OMC : tir de barrage français contre les demandes américaines et Mandelson

Paris (France), 11 octobre 2005 – La France a rejeté les propositions américaines pour relancer les négociations sur l’agriculture à l’OMC, les jugeant « irréalistes », et a sévèrement rappelé à l’ordre le commissaire européen au Commerce Peter Mandelson qui a proposé de fortes baisses des subventions.

Les propositions « de nos partenaires américains ne doivent être à aucun moment conditionnées à des demandes irréalistes envers les autres, tout particulièrement sur la question très sensible de l’accès au marché agricole », a déclaré le ministre des Affaires étrangères Philippe Douste-Blazy lors d’une conférence de presse.

Lundi, le représentant américain pour le Commerce Rob Portman avait annoncé à Zurich que les Etats-Unis étaient prêts à accepter une baisse de 60% sur cinq ans des aides internes qui faussent le plus les échanges mondiaux, en échange d’une baisse de 80% des aides internes européennes.

En réponse, le commissaire européen au Commerce Peter Mandelson avait mis immédiatement sur la table une baisse de 70% des aides versées par Bruxelles.

« Le commissaire européen a cru devoir répondre en allant probablement un peu au-delà du cadre du mandat dans lequel il opérait », a déclaré lors de la même conférence de presse le ministre déléguée au Commerce extérieur Christine Lagarde.

M. Douste-Blazy a rappelé de « manière solennelle » à M. Mandelson « les principes qui s’imposent au négociateur européen ».

« Ce sont les décisions prises par le Conseil qui ont fixé le cadre de ces négociations.
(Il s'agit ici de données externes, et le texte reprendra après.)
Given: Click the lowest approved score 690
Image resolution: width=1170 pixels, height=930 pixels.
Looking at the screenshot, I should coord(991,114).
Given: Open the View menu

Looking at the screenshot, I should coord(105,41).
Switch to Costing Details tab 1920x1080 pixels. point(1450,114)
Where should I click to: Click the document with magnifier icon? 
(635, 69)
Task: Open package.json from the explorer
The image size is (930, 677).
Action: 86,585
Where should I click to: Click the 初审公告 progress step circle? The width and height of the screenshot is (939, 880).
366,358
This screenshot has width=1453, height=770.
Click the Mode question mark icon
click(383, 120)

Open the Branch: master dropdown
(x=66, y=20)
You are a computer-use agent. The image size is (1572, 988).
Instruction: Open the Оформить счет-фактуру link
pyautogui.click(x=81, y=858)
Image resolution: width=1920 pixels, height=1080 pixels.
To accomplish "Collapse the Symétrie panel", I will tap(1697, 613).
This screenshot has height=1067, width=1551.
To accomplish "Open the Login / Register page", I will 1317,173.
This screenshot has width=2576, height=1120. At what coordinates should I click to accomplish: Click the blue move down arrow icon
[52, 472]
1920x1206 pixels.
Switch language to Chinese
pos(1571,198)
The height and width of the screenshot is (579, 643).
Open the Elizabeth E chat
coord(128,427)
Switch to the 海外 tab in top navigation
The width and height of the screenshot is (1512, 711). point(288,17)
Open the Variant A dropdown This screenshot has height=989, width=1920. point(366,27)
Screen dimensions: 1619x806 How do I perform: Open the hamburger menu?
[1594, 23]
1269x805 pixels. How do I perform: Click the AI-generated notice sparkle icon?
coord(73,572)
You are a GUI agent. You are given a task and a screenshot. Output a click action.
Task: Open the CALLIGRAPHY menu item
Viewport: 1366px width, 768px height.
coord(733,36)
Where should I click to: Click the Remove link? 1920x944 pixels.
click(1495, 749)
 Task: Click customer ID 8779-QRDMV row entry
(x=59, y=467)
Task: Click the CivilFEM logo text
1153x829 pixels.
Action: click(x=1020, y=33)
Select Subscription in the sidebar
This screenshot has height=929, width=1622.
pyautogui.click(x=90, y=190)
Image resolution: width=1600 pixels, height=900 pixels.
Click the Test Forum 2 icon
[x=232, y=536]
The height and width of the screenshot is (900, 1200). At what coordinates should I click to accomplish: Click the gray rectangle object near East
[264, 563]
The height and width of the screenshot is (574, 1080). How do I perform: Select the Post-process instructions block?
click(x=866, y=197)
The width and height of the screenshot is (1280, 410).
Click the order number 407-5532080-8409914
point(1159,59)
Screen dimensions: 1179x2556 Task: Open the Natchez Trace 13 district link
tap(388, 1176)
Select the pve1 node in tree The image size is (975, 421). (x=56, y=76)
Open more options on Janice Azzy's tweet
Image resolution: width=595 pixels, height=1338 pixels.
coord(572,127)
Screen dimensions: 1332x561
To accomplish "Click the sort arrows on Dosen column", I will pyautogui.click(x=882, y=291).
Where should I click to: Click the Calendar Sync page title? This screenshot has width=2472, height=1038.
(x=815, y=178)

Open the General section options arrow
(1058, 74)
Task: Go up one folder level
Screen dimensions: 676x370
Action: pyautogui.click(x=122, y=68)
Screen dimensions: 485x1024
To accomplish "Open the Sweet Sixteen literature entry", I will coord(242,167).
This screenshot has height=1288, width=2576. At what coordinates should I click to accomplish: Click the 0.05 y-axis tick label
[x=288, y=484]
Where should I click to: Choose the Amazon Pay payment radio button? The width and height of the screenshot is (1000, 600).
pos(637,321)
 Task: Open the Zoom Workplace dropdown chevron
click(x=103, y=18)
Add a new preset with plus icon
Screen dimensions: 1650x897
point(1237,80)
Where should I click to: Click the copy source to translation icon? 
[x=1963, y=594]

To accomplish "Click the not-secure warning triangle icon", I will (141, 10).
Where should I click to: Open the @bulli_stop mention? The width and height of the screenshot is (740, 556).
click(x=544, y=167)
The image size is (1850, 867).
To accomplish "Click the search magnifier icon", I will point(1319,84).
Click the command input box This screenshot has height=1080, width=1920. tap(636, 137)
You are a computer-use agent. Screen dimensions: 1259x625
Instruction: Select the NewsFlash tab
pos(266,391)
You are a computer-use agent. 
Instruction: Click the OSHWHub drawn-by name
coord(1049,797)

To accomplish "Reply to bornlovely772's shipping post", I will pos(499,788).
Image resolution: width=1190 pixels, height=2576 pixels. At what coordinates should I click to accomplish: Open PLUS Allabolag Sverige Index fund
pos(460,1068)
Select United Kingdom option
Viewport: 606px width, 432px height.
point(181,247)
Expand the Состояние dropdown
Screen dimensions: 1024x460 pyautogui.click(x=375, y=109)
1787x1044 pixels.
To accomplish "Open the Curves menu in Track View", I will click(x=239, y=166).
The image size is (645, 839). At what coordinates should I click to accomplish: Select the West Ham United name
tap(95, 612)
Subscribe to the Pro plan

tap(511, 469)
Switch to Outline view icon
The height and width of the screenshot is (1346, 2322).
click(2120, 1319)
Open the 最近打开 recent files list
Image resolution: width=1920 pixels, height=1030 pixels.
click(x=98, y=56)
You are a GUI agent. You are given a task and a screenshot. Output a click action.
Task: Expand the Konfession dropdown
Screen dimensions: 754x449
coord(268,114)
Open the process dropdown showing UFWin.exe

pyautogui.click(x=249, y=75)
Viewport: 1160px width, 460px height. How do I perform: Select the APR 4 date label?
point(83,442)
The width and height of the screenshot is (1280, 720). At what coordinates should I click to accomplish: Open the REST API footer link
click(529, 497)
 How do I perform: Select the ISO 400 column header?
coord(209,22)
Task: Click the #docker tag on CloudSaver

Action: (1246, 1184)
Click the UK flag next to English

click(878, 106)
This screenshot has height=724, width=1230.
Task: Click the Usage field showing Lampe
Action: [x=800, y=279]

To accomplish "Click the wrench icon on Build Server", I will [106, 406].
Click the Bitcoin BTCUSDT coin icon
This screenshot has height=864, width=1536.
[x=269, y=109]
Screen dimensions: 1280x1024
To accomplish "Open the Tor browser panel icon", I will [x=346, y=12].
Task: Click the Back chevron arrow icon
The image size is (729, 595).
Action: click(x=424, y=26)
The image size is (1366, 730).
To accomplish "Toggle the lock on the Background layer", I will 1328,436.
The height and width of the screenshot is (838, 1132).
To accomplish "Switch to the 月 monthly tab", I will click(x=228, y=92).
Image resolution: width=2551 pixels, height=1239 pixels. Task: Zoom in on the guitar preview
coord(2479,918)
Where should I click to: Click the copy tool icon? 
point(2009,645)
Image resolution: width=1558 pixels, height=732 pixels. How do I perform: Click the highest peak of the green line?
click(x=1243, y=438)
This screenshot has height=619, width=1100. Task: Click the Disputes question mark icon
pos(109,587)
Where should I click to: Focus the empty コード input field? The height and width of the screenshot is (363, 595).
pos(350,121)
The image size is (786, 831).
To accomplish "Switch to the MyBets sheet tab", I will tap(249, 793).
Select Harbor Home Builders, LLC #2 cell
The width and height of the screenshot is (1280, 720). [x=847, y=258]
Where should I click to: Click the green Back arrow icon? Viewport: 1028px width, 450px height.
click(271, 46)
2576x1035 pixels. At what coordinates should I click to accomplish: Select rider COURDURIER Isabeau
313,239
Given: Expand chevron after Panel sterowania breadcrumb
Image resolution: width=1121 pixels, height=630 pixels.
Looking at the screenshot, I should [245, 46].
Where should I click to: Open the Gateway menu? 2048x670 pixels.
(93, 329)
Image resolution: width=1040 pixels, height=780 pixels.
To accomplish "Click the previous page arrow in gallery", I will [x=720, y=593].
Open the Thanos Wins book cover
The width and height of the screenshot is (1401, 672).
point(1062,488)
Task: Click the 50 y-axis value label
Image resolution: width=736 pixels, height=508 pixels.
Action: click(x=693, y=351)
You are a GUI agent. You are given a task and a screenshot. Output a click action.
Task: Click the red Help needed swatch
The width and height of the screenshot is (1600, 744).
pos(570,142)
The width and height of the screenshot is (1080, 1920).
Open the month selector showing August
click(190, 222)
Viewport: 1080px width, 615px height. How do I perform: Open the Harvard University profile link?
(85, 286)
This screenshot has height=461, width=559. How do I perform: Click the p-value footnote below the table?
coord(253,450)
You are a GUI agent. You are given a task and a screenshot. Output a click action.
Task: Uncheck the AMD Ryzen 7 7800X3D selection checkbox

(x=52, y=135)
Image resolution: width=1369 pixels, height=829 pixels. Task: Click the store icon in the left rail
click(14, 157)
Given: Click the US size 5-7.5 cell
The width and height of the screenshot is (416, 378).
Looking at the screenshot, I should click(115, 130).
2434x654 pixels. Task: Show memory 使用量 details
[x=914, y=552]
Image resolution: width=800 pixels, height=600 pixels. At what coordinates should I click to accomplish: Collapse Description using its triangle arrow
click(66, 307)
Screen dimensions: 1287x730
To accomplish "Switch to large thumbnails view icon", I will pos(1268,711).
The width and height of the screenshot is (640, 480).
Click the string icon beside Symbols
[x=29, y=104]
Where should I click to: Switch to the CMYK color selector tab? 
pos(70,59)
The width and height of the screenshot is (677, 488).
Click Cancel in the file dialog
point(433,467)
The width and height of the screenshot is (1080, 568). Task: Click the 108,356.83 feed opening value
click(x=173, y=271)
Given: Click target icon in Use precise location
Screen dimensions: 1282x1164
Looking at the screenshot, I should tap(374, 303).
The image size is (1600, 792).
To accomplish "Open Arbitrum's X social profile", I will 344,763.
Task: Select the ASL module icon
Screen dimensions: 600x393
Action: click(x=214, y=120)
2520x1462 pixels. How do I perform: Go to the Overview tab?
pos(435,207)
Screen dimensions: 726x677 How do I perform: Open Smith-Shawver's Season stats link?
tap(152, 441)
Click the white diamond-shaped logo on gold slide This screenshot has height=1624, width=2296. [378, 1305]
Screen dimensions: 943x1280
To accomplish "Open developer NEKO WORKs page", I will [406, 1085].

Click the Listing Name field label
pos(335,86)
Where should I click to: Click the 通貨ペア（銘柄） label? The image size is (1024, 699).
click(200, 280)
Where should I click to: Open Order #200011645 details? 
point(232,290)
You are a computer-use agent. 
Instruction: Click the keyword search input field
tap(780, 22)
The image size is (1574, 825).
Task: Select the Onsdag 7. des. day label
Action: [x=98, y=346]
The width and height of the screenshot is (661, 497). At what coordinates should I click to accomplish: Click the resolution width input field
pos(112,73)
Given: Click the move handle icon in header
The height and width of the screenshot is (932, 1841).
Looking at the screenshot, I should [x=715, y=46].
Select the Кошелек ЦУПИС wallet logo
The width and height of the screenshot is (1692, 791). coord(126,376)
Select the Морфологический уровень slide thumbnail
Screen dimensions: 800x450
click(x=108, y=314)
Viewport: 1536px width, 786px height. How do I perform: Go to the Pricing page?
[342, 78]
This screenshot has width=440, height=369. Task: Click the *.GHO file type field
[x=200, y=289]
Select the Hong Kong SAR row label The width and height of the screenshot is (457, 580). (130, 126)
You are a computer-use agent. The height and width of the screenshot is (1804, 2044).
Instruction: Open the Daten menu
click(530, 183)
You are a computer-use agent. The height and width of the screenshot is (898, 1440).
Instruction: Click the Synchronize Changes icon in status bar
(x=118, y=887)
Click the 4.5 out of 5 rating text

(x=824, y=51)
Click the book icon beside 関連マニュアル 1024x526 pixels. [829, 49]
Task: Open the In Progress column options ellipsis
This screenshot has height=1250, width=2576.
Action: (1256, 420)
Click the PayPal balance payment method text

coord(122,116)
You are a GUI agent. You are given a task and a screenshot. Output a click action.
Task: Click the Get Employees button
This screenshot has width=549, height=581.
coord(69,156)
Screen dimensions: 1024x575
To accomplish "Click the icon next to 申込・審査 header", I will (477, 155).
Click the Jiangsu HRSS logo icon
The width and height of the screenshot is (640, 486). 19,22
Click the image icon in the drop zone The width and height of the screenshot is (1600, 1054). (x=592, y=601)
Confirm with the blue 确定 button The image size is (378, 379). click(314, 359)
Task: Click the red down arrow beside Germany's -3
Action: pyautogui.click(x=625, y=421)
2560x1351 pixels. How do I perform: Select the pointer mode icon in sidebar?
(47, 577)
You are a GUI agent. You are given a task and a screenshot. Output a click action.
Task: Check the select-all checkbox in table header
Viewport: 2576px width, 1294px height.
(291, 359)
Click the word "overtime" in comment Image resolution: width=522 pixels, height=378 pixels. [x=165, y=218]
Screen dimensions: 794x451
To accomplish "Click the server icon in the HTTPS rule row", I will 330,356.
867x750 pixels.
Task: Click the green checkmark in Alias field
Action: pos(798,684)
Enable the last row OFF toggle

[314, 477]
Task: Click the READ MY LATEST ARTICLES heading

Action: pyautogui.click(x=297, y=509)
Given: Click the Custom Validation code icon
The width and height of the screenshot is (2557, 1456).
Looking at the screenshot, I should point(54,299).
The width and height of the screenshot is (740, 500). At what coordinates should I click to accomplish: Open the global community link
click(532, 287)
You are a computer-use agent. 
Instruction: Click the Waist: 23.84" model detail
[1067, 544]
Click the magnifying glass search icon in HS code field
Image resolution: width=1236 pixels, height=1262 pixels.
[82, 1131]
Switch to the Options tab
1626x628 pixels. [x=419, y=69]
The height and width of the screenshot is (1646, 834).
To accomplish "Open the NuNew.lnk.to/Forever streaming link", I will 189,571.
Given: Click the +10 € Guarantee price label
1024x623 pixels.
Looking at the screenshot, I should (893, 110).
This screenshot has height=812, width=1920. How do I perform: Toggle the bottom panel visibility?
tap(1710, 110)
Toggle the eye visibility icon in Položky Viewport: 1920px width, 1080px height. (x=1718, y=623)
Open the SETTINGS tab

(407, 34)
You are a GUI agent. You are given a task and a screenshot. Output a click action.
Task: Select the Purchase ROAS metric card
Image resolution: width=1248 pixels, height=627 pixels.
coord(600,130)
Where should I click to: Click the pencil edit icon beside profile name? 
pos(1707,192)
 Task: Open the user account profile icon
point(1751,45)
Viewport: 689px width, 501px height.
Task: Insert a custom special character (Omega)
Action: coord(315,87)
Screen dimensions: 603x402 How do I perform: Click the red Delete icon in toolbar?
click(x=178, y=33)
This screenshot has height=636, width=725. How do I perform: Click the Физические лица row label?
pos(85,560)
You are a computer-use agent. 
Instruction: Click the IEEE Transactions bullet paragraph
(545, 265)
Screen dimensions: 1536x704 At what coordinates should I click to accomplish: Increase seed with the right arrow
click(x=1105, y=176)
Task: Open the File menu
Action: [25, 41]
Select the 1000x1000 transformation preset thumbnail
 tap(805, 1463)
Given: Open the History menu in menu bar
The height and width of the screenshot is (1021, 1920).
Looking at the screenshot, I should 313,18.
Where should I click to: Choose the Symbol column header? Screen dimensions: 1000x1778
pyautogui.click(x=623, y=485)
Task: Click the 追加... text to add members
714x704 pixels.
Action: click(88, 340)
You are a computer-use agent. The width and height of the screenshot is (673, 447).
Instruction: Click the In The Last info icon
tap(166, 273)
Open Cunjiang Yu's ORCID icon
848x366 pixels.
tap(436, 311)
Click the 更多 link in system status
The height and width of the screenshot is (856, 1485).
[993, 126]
Il appartient au Commissaire, premièrement de s’y conformer », a déclaré le ministre. « Deuxièmement d’apporter la démonstration que les positions qu’il a exprimées ces derniers jours respectent pleinement les dispositions prises dans le cadre de la Politique agricole commune (PAC) entre 1999 et 2003 », a-t-il ajouté.

Et « troisièmement, il incombe au Commissaire de respecter pleinement l’obligation de transparence à laquelle il s’est engagé, ce qui implique conformation et pleine association du Conseil des Etats membres à chaque étape significative de la négociation », a affirmé M. Douste-Blazy.

Ces subventions sont au coeur des négociations sur la libéralisation du commerce mondial, connues sous le nom de cycle de Doha. Elles doivent être concrétisées dans deux mois à Hong Kong lors d’une conférence des ministres des 148 pays membres de l’Organisation mondiale du commerce (OMC).

La France avait réagi dès lundi à l’appel de M. Portman en soulignant que l’UE avait « déjà apporté sa contribution à la négociation avec la réforme de la PAC de 2003 ».

« Nous souhaitons sanctuariser la PAC telle qu’elle a été modifiée en 2003 », a déclaré Mme Lagarde, ajoutant que « la position française sera défendue avec vigueur et vigilance ».

L’accord de Luxembourg de juin 2003 entre les ministres de l’Agriculture de l’UE a entériné la sanctuarisation jusqu’en 2013 du montant de la majeure partie des dépenses de la PAC.

« Au moment où la négociation de l’OMC s’engage dans une phase cruciale », M. Douste-Blazy a assuré: « la France n’est pas isolée et notre réseau diplomatique est mobilisé ».

Peter Mandelson est un proche du Premier ministre britannique Tony Blair qui s’oppose régulièrement à la France au sein de l’UE sur la question de la PAC. En juin, le Royaume-Uni, qui assure la présidence de l’UE jusqu’à la fin de l’année, et la France, s’étaient opposés sur le budget de l’Union. M. Blair avait lié toute renégociation du « rabais » britannique sur ses contributions à une nouvelle réforme en profondeur de la PAC.